AccuWeather meteorologists expect April to follow in March’s footsteps as the table is set for another round of severe thunderstorms, including possible tornadoes, across the South next week. The tornado risk may be accompanied by a heightened flash flood danger.
A dip in the jet stream across the center of the country early next week is expected to bring a storm from Southern California into the southern Plains.
“As this feature moves east, it will pull up moisture from the western Gulf of Mexico,” said AccuWeather Lead Long-Range Meteorologist Paul Pastelok, emphasizing this will help to provide one of the atmospheric ingredients necessary for severe weather early next week.
The initial area of concern for severe weather in the first few days of the week will be focused on portions of Oklahoma, Texas, Arkansas and Louisiana. In these areas, when compared to the recent outbreaks, the hazardous weather may be slower to evolve and spread eastward Sunday night into Monday night.
As the storm moves eastward, portions of the Southeast and Gulf Coast could all be at risk for severe thunderstorms during Tuesday and even Wednesday of next week, depending on the exact speed of the storm. Portions of Tennessee, Mississippi, Alabama, Georgia and the Florida Panhandle could all face volatile weather these days.
“All modes of severe weather could be possible at this point, from flooding downpours and hail to damaging winds and tornadoes,” Pastelok added.

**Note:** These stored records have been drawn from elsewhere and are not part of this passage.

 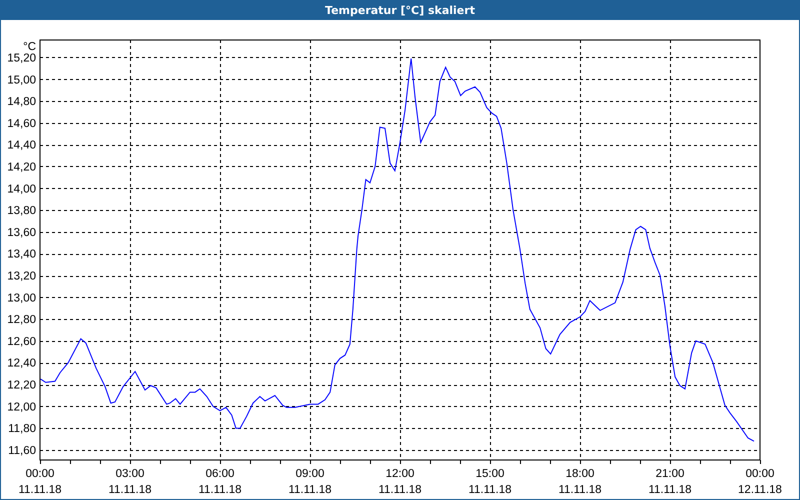 I want to click on y-tick-label: 14,20, so click(x=22, y=168).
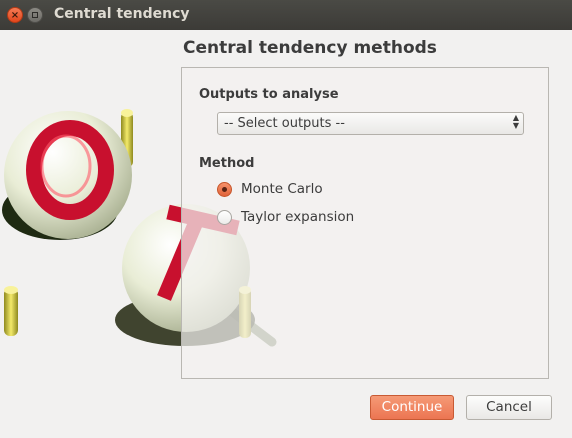 The height and width of the screenshot is (438, 572). I want to click on monte-carlo-radio, so click(224, 190).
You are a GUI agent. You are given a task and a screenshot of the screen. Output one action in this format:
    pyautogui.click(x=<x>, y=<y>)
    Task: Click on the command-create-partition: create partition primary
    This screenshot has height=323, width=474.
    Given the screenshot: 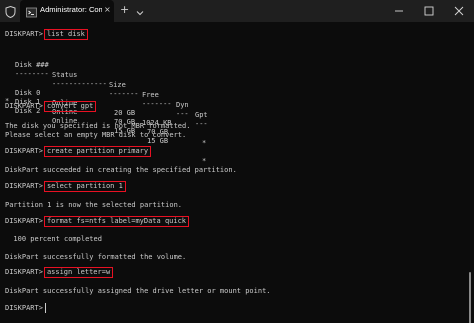 What is the action you would take?
    pyautogui.click(x=98, y=152)
    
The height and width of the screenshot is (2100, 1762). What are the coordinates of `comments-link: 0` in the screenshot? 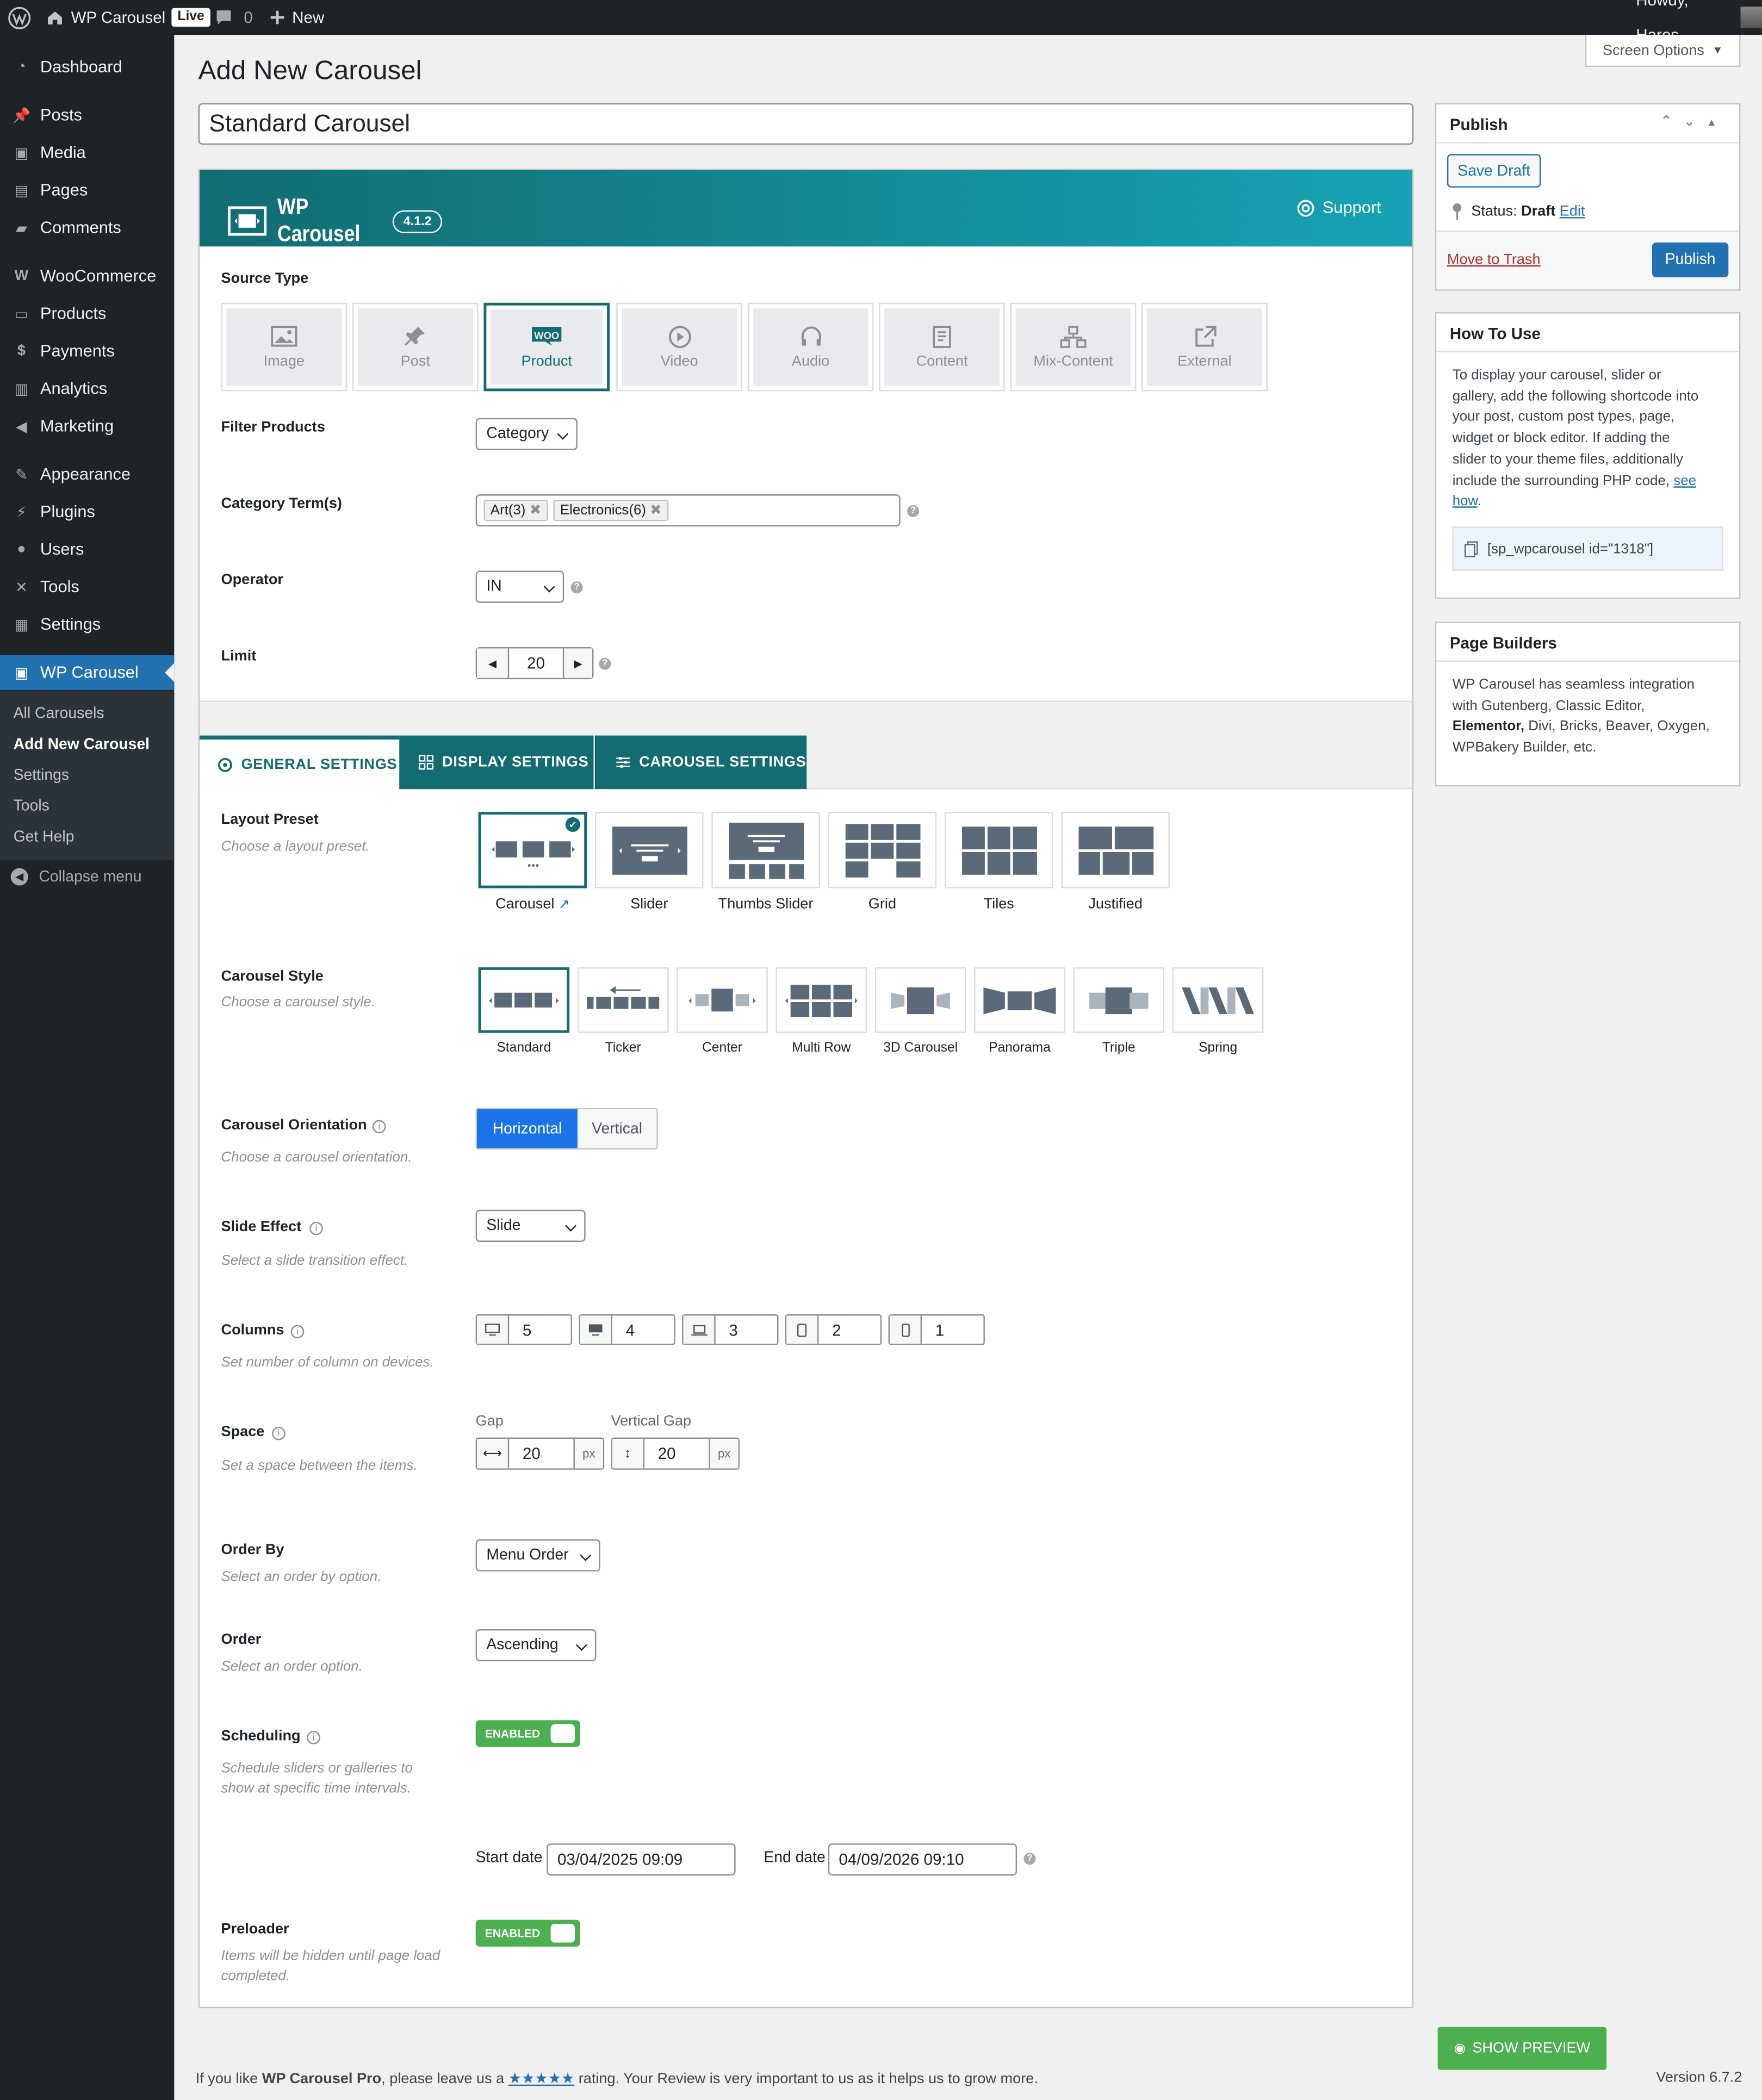 It's located at (234, 18).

Some of the areas that could be threatened by next week’s severe weather have already been hit hard by the destructive thunderstorms and tornadoes so far this spring.
On Wednesday, March 30, two dozen preliminary tornadoes were spawned from near the Texas-Louisiana border to the western Florida Panhandle. Preliminarily, this active day pushed the tornado count so far in March 2022 past 200, which, once confirmed, would break the tornado record for March of 192 set in 2017.
In early March, AccuWeather long-range meteorologists predicted that 2022 would be filled with more tornadoes than in recent years. The average number of tornadoes across the United States in the month of March is 75, spread across 21 states, according to the National Weather Service’s Storm Prediction Center.
Jacksboro, Texas, a community about 60 miles northwest of Fort Worth, is one of the many areas reeling from the active spring. Residents in the city are still cleaning up from an EF3 tornado that struck the area Monday, March 21. Jacksboro’s elementary and high schools both took a direct hit from the twister’s estimated 140-mph winds. Those in the New Orleans area could also be threatened by severe weather once again following an EF3 tornado that badly damaged portions of the city that were also hit by Hurricane Katrina in 2005.
AccuWeather meteorologists say another hazard may emerge in the pattern next week regardless of the extent of severe thunderstorms — persistent downpours that heighten the risk of flash flooding.
Some parts of the South could use a thorough soaking, but the rain may come down at too quick of a pace for the ground to keep up.
“The Southeast could see rainfall rates of 2-3 inches per hour in the heaviest thunderstorms,” Pastelok said.
This heavy rain could lead to sudden rises in small streams as well as overwhelm storm drains to the point of flooding secondary roadways, and neighborhoods. Even if serious flooding does not develop, travel delays and disrupted outdoor plans are likely to result from the stormier pattern.
“This will add to recent rainfall and help to break the drought slowly across northern Florida, Georgia and South Carolina,” Pastelok said. However, forecasters do not expect the drought to be completely erased as drier weather is expected later in April, he noted.